→ Given exercise
Repeat the records below verbatim, starting with the line that contains "The image size is (347, 284)." and going on through the line that contains "(1165, 435)", and output nothing else.

→ Data for the task
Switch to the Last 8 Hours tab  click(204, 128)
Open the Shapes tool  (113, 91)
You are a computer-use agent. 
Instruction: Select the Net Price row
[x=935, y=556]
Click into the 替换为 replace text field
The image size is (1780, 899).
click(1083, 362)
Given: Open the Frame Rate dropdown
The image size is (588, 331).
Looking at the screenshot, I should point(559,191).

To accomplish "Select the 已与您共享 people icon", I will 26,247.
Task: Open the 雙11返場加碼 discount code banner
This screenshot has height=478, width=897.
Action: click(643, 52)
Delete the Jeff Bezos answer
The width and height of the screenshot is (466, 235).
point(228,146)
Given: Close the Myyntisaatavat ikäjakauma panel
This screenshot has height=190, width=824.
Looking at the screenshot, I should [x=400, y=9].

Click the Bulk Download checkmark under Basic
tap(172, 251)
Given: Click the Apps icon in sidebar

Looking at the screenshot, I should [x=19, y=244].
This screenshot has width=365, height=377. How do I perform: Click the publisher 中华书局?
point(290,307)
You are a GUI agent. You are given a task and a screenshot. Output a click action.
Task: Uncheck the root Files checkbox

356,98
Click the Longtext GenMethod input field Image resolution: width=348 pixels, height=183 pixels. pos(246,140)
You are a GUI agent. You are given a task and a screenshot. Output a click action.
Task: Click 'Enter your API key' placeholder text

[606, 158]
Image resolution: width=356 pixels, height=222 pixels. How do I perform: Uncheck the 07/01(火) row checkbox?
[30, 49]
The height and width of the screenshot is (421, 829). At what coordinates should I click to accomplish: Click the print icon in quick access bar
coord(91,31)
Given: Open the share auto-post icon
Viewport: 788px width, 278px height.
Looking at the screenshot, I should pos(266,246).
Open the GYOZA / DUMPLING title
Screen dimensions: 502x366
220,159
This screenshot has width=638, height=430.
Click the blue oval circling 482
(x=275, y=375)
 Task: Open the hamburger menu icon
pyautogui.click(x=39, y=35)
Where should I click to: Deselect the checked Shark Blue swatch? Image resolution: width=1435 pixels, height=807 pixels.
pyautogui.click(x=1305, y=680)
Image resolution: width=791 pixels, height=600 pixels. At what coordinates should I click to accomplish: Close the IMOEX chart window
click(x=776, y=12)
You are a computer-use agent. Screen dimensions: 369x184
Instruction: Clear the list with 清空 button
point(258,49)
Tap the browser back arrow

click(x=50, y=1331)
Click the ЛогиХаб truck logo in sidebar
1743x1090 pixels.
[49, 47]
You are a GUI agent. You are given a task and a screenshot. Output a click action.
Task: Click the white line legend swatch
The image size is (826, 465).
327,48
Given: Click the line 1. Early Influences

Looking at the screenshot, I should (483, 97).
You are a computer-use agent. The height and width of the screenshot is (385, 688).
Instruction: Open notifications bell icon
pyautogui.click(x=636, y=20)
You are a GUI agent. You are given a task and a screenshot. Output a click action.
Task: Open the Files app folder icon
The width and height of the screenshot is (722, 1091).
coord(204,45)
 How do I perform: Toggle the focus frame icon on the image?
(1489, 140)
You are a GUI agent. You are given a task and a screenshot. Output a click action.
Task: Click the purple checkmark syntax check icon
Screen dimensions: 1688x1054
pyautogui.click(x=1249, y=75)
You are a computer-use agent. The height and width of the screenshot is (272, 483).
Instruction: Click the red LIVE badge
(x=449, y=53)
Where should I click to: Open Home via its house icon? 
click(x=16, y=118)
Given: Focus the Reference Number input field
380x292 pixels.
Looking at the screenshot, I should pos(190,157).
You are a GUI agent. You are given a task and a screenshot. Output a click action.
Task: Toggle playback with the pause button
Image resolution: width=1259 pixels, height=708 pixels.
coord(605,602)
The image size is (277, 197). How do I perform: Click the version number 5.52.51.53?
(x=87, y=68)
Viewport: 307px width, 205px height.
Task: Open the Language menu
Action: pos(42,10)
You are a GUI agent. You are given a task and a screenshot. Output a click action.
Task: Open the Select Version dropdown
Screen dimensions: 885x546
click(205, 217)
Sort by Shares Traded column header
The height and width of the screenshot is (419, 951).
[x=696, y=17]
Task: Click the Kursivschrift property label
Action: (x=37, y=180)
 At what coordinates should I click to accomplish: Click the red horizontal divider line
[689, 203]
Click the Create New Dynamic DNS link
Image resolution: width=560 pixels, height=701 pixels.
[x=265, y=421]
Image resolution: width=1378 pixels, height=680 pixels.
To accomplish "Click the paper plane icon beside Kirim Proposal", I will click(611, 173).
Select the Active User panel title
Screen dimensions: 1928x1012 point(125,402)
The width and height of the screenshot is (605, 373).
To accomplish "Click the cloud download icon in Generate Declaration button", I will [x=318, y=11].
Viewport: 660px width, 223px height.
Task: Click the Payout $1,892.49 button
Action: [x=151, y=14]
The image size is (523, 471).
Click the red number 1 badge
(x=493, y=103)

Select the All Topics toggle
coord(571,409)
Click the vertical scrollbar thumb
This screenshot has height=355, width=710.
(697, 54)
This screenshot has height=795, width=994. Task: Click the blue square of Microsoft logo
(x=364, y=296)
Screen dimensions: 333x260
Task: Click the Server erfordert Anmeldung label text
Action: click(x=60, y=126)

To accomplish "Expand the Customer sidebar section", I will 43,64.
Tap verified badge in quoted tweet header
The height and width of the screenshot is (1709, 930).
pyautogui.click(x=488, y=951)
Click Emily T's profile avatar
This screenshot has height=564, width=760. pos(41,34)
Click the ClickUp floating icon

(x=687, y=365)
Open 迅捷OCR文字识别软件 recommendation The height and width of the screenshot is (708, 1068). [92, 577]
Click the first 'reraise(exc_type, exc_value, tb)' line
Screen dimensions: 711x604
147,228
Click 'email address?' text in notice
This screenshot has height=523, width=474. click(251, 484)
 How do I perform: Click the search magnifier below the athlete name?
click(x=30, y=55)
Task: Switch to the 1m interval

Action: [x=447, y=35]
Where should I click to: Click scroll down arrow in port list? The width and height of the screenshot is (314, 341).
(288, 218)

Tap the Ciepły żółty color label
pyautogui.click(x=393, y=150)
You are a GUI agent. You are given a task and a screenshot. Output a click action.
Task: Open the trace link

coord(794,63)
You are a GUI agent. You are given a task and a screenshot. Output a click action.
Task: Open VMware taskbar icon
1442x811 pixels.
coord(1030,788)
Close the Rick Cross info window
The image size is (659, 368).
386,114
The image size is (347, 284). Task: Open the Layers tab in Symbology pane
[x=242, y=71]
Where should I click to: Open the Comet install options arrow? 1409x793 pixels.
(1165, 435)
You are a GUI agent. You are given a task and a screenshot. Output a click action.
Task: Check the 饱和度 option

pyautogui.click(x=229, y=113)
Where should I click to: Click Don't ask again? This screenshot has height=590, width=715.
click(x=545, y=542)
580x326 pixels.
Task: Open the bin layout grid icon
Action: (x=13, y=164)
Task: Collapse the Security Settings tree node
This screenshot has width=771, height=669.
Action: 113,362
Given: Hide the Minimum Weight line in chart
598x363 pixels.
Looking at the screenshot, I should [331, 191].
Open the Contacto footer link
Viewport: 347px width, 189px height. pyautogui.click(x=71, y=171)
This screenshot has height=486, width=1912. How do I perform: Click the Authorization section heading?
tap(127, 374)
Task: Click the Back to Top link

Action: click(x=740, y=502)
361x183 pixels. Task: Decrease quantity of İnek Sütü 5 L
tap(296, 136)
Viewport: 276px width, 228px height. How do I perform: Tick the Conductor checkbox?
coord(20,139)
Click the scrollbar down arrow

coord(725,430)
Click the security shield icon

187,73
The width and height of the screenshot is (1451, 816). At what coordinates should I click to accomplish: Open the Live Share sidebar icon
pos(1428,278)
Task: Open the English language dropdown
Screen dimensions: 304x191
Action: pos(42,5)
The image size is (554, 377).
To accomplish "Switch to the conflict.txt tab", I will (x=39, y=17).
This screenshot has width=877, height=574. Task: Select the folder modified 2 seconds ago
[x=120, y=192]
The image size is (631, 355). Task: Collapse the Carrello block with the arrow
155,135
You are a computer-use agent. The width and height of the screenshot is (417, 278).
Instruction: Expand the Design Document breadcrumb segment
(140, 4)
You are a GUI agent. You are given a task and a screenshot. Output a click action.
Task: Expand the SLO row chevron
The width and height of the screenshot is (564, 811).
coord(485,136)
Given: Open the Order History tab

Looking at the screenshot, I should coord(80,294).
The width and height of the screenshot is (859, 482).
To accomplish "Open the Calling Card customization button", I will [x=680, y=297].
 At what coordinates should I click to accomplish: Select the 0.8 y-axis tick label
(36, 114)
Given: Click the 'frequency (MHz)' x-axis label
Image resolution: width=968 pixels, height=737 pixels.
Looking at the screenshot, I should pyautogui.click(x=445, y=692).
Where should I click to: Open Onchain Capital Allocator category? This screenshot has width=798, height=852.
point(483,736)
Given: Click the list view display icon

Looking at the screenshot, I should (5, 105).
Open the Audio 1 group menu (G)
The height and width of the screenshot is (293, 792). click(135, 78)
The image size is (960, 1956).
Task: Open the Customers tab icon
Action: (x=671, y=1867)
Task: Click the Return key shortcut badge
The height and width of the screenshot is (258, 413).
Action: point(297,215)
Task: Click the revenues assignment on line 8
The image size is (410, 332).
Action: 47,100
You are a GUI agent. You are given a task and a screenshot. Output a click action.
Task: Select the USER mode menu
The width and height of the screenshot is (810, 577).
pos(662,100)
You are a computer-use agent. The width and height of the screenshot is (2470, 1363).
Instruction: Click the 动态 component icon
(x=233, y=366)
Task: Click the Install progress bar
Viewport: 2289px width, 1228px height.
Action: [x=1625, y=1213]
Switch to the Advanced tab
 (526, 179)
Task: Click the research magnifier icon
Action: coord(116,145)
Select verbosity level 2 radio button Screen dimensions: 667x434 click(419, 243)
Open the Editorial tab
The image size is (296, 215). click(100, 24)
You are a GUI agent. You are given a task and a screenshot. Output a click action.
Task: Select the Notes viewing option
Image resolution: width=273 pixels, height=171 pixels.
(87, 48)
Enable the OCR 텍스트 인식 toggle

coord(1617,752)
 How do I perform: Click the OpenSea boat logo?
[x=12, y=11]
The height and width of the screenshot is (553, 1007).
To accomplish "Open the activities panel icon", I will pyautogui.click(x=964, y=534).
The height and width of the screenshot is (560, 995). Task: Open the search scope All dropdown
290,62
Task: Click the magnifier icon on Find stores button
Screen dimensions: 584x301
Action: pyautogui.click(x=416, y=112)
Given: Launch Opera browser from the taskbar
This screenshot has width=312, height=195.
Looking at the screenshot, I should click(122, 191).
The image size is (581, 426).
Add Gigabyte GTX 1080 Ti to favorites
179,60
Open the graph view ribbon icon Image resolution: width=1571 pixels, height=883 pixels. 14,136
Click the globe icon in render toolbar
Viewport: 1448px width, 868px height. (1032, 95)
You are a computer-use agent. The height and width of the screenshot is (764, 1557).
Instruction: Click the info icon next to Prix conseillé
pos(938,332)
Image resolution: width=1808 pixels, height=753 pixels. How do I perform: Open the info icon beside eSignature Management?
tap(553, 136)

→ Output for this task
The image size is (347, 284). Task: Open the Layers tab in Symbology pane
[x=242, y=71]
Where should I click to: Open the Comet install options arrow? 1409x793 pixels.
(1165, 435)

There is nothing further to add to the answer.